You must recommit to your own core principles and clinical philosophy. Perhaps, your only adjustment is to be flexible with how you create the outcomes you want, but the fundamentals you built your practice around never change.

That’s why, in fact, patients are still showing up to your practice. They still believe in what you do and who you are. Your practice experience, culture, environment, and team must remain a safe haven for patients by being a place of positivity and possibilities.

We’ll talk more on that later this month. It might just be the most important aspect.

2. Every single team member must absolutely believe that patients’ health matters as much if not more than anything else. You can’t feel guilty about them investing in a crown even though you know groceries prices are up. They’ll be fine buying generic cereal, they won’t be so fine losing a tooth or being in excruciating pain.

Remind your patients (and perhaps your team) that being proactive is THE SINGLE MOST RESPONSIBLE THING THEY CAN DO FOR THEIR FINANCES… it will always cost more if they delay. Letting them off the hook now doesn’t not save them any money. If you don’t believe this with all of your heart, you stand no chance with patients understanding it.

3. You might have to “start somewhere” to get the patient moving on the pathway to health. Don’t give up on them. A patient who never comes back never gets healthy. Better to get a quad or perio or something in motion than nothing at all.
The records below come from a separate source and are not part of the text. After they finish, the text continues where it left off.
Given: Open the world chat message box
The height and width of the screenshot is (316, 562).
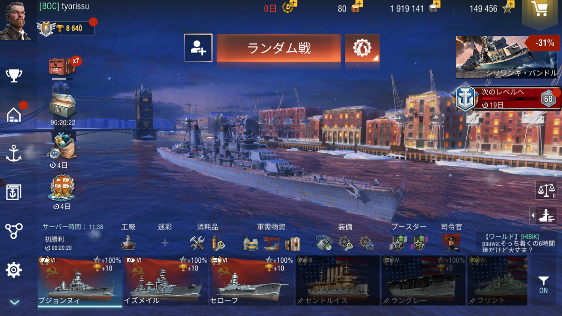Looking at the screenshot, I should tap(520, 242).
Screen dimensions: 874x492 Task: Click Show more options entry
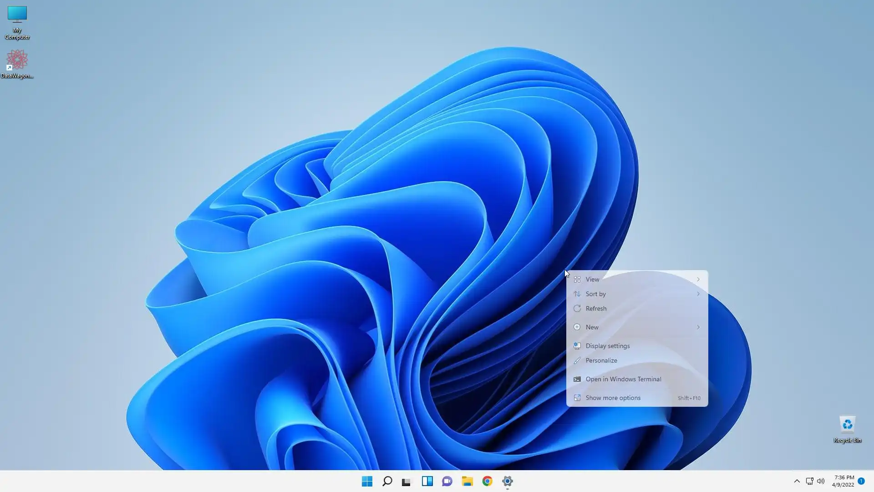pyautogui.click(x=613, y=398)
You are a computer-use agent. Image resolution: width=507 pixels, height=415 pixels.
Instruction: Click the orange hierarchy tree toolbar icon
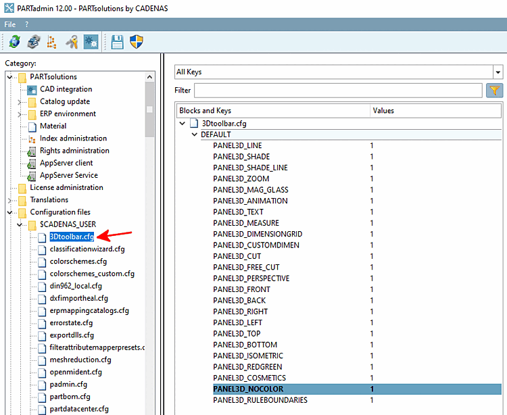pos(52,42)
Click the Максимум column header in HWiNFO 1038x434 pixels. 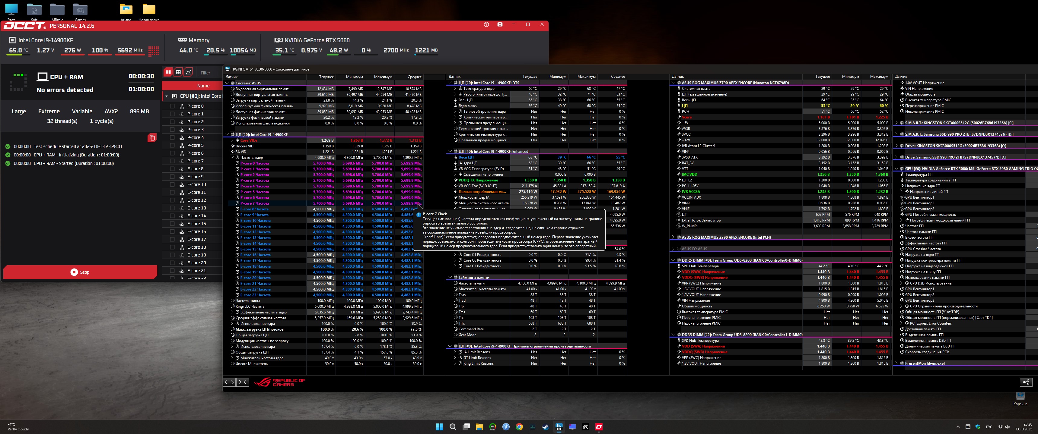click(x=382, y=76)
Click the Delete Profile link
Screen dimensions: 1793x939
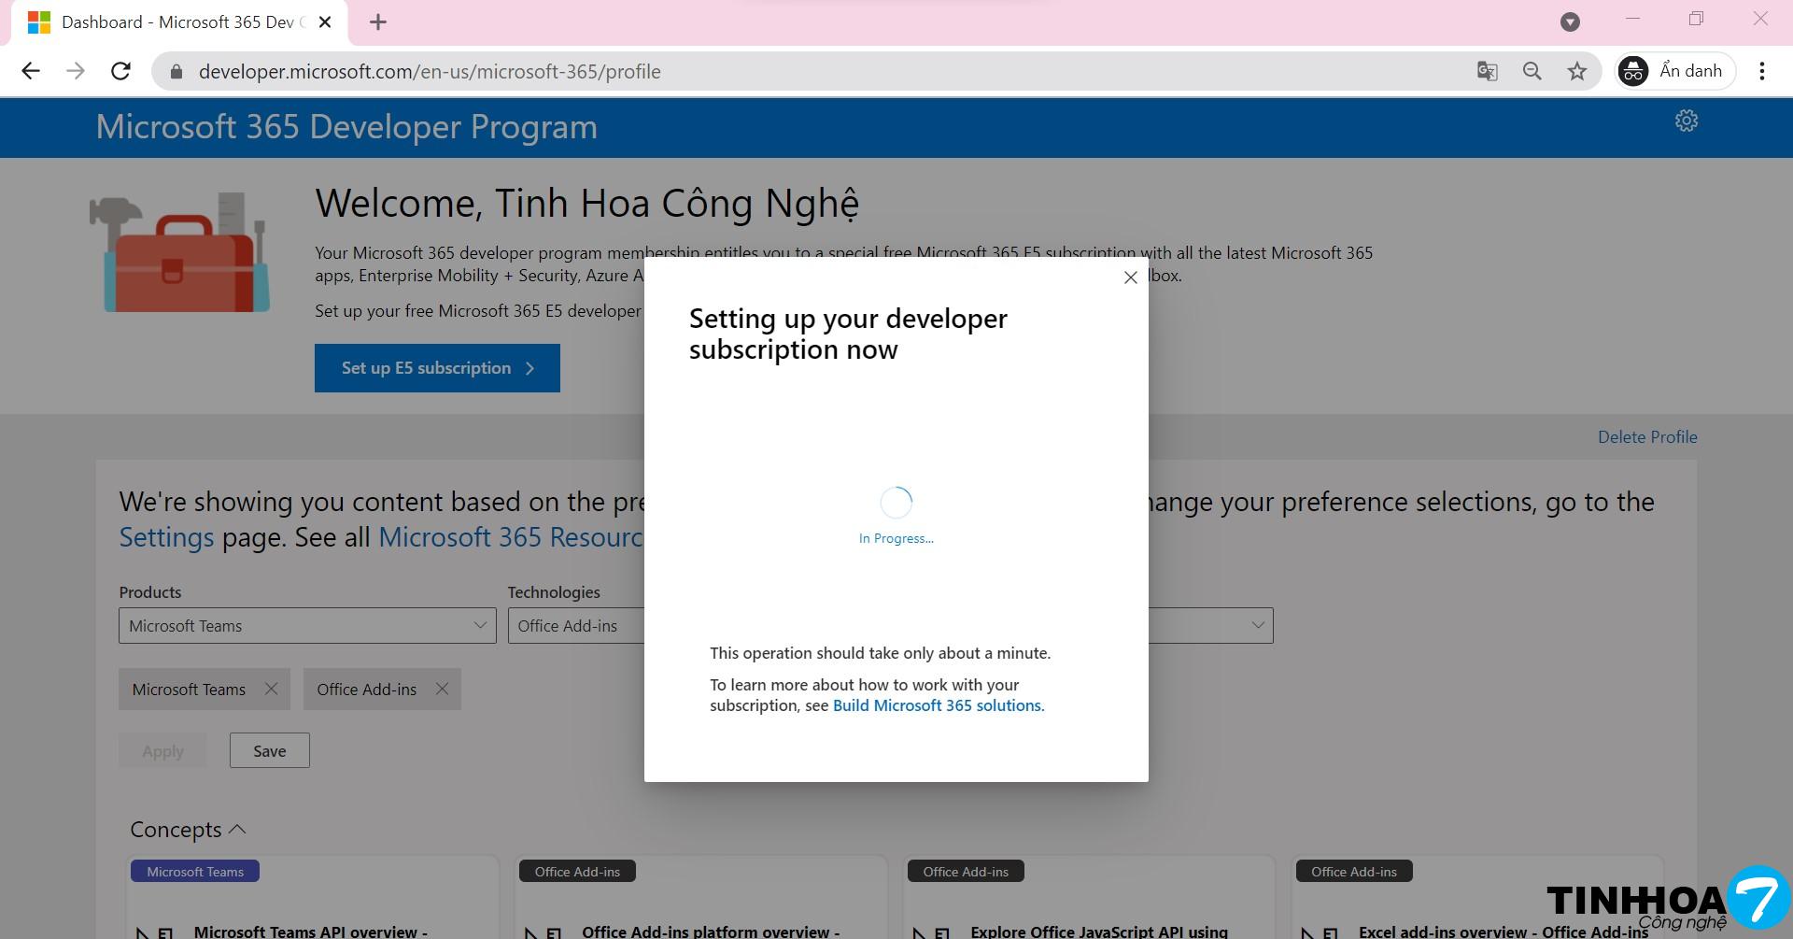click(x=1646, y=437)
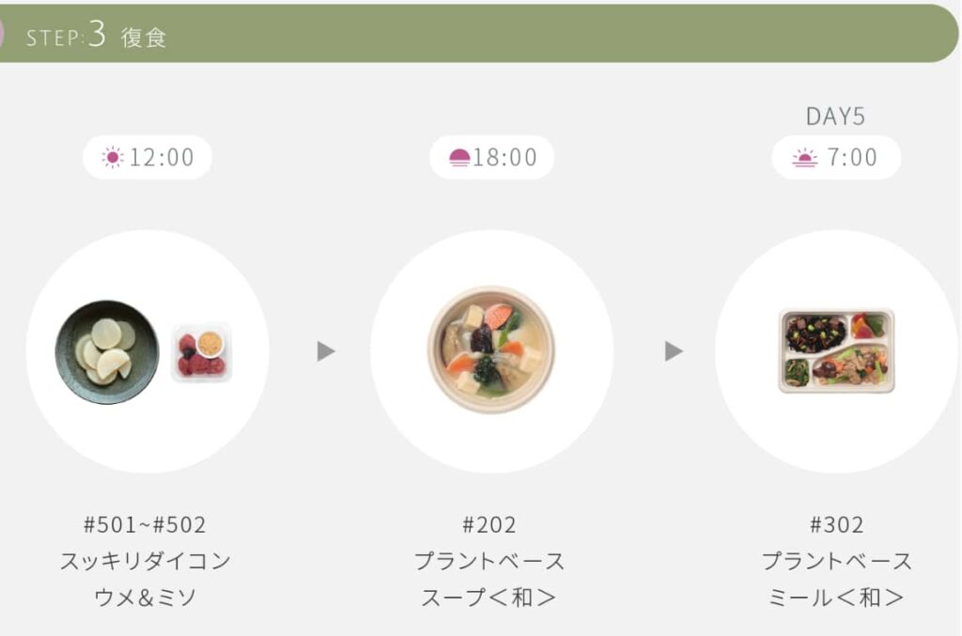
Task: Click the 12:00 time badge
Action: coord(147,158)
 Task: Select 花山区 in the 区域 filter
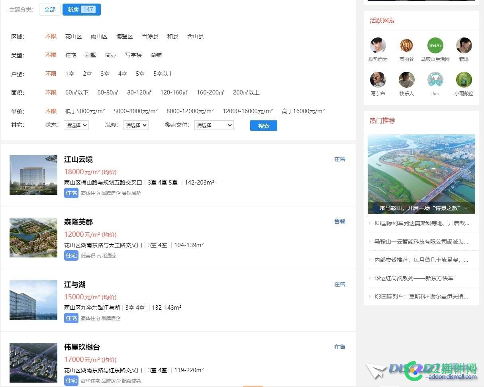pyautogui.click(x=73, y=36)
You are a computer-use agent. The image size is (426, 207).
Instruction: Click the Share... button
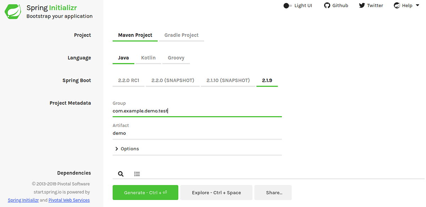click(273, 192)
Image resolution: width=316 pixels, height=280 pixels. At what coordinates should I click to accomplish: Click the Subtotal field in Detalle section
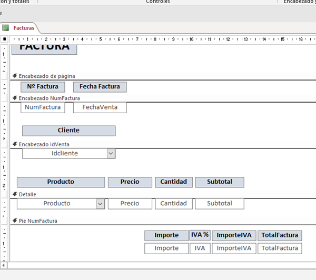coord(220,204)
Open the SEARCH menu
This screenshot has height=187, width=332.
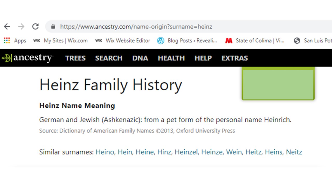point(109,58)
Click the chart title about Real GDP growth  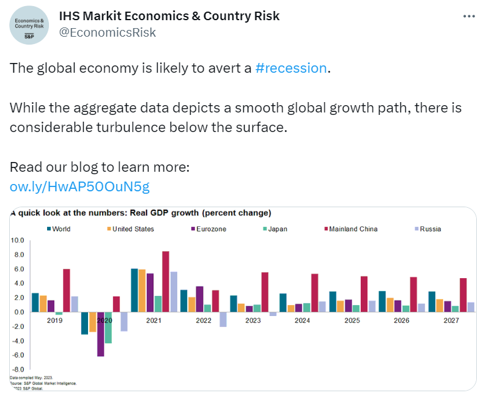pyautogui.click(x=141, y=213)
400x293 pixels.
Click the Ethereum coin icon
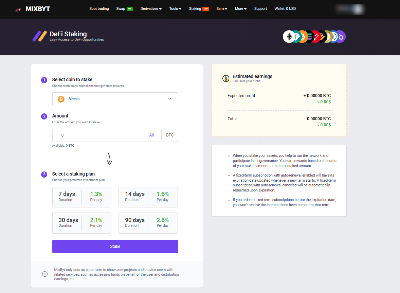(289, 37)
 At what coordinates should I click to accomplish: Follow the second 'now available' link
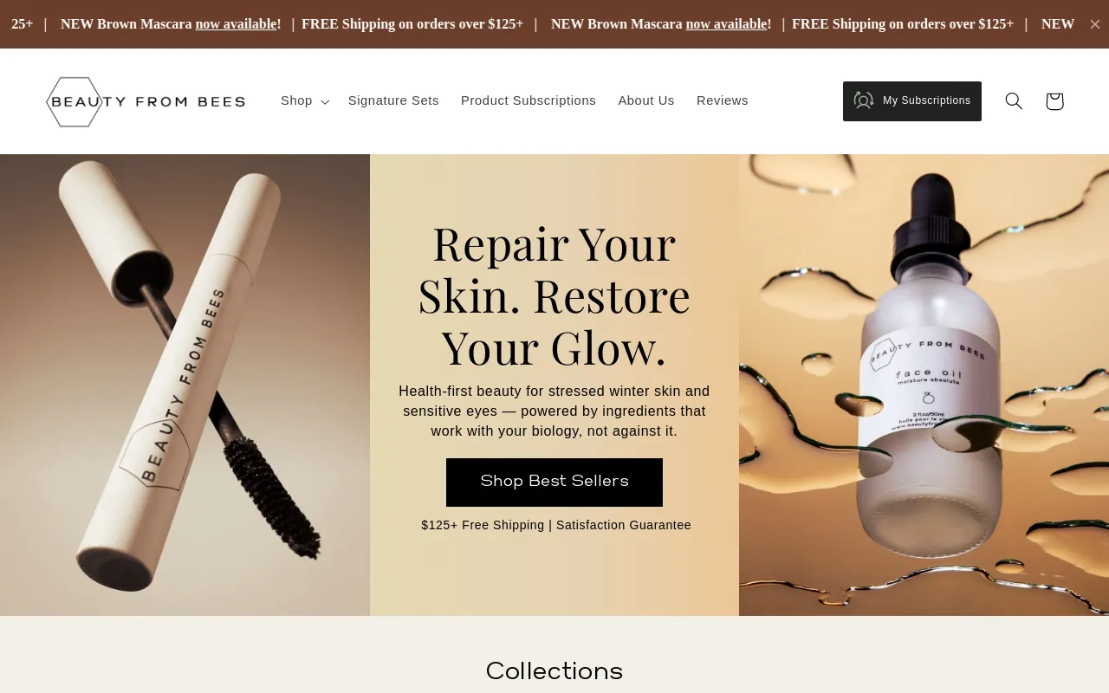point(726,24)
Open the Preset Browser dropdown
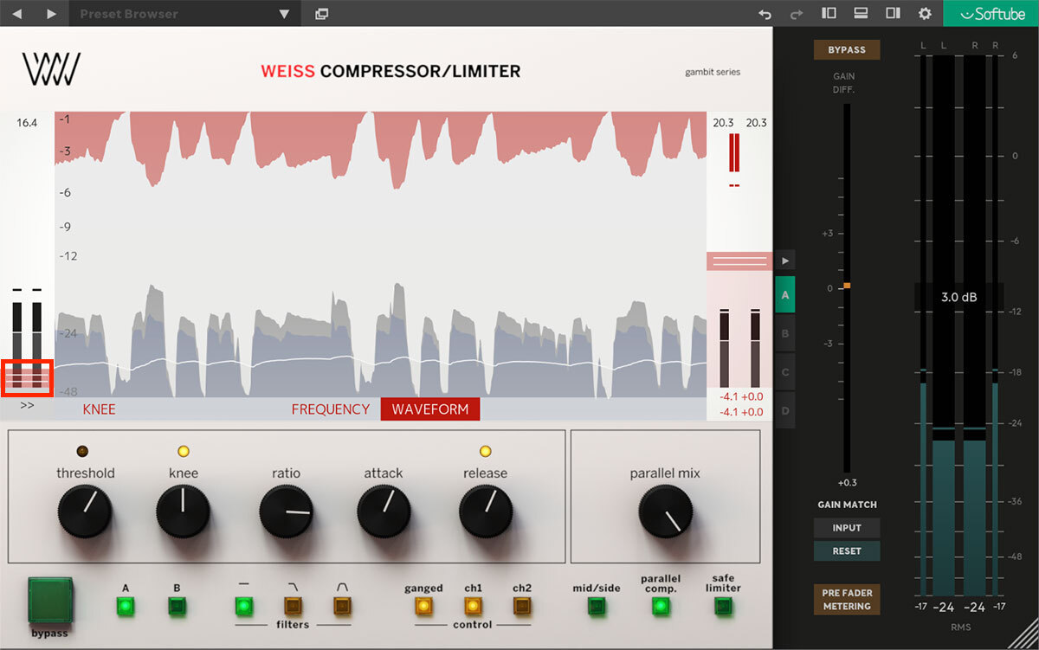1039x650 pixels. [284, 14]

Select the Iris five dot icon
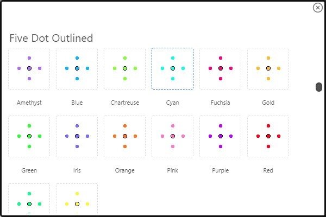(x=77, y=136)
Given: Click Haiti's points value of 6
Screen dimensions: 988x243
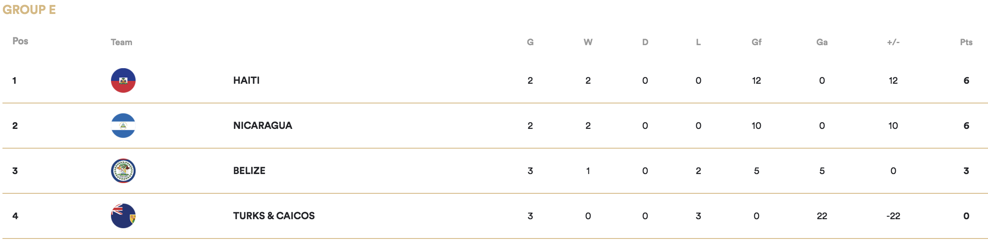Looking at the screenshot, I should tap(966, 80).
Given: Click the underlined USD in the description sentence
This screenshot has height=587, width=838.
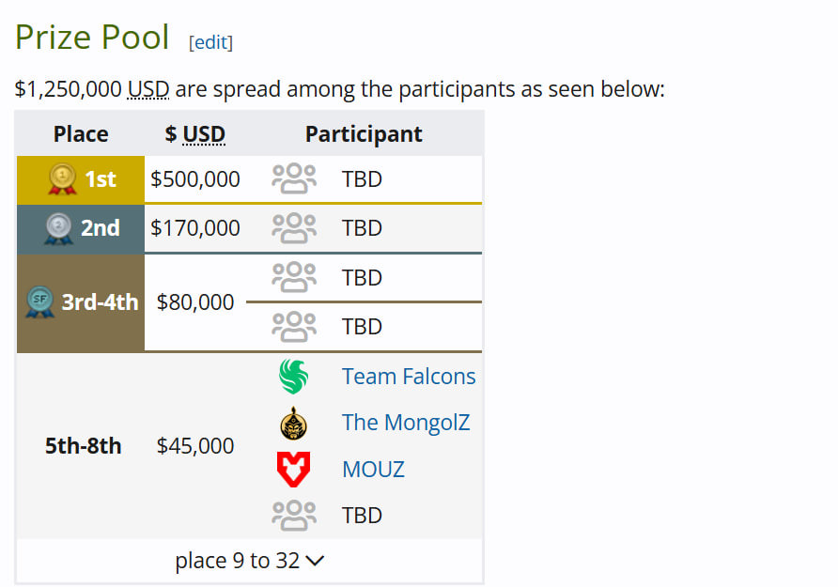Looking at the screenshot, I should [x=148, y=89].
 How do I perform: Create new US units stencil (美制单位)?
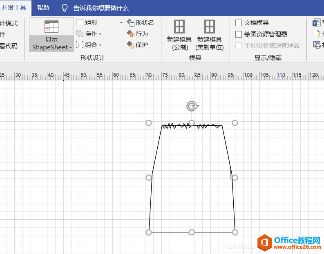tap(210, 35)
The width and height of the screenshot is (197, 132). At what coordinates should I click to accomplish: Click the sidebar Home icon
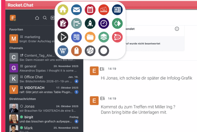pyautogui.click(x=37, y=18)
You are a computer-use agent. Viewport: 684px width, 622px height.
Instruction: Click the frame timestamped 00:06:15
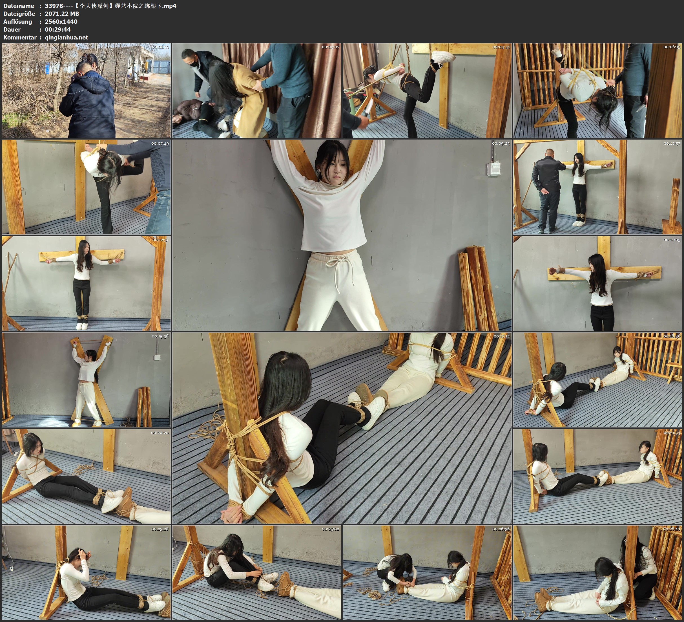[x=598, y=90]
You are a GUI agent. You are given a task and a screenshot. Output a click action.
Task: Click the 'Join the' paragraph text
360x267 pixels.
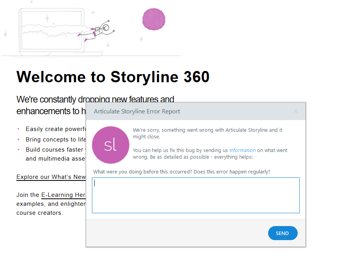click(x=28, y=195)
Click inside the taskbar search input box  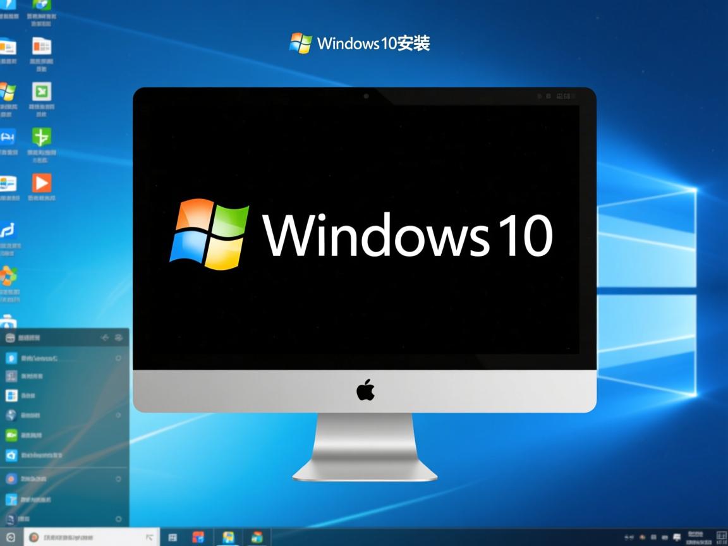(x=88, y=536)
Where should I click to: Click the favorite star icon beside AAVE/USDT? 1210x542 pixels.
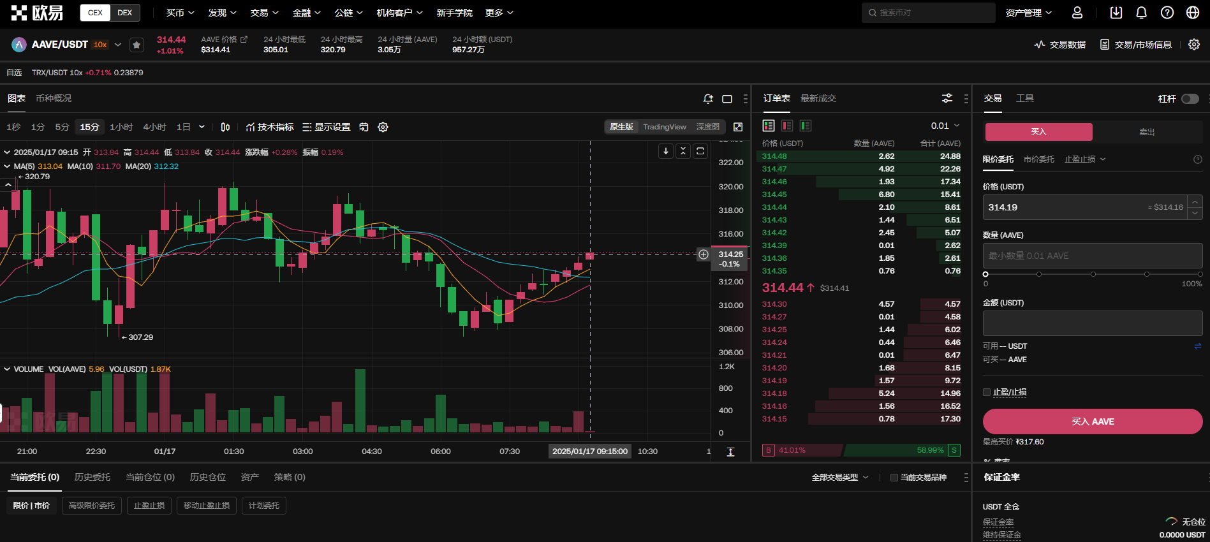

That said, you can’t go there first. You have to focus on the end result and the long-term vision. Otherwise, you’ll fall right back to the way things used to be and sabotage yourself.

Remember these two tips: A) You only get as much dentistry accepted as you diagnose and present, and B) Patients only say yes to what they are giving a chance to say yes to.

Make sure you are being very selective with where you are breaking down treatment. The integrity and continuity of this is vital. You must track it and follow-up accordingly to ensure the entire treatment is completed. You win the day with your morning huddle and end of day debrief – these are your accountability measures to ensure every patient is making progress at every visit.

4. Finally, remember what you focus on so will the patient. How you engage is how they will decide. If you make it about money, so will they. Always keep the focus on their health, stand by your belief in what matters, and tell patients the complete truth.

If they have real money challenges, then you revert back to my previous points and help them through it. No one actually thinks it is free. As long as you are getting patients to desire their future optimal health and value the dentistry you can provide, then you will be fine.

More often than not money is not the problem anyways. More likely, you haven’t helped them value health more than money.

Now, that’s not to say everyone is going to say yes or has the funds to afford it. However, be mindful that if you are focusing entirely on the ones that can’t commit to a treatment plan, you are missing the ones that can.

To wrap up this week, here’s one last fact for you about ‘times like these’…

The people who multiply their wealth do it right now – when everyone else does the opposite. Because they work even more diligently and strategically to capitalize on opportunity during the most challenging times.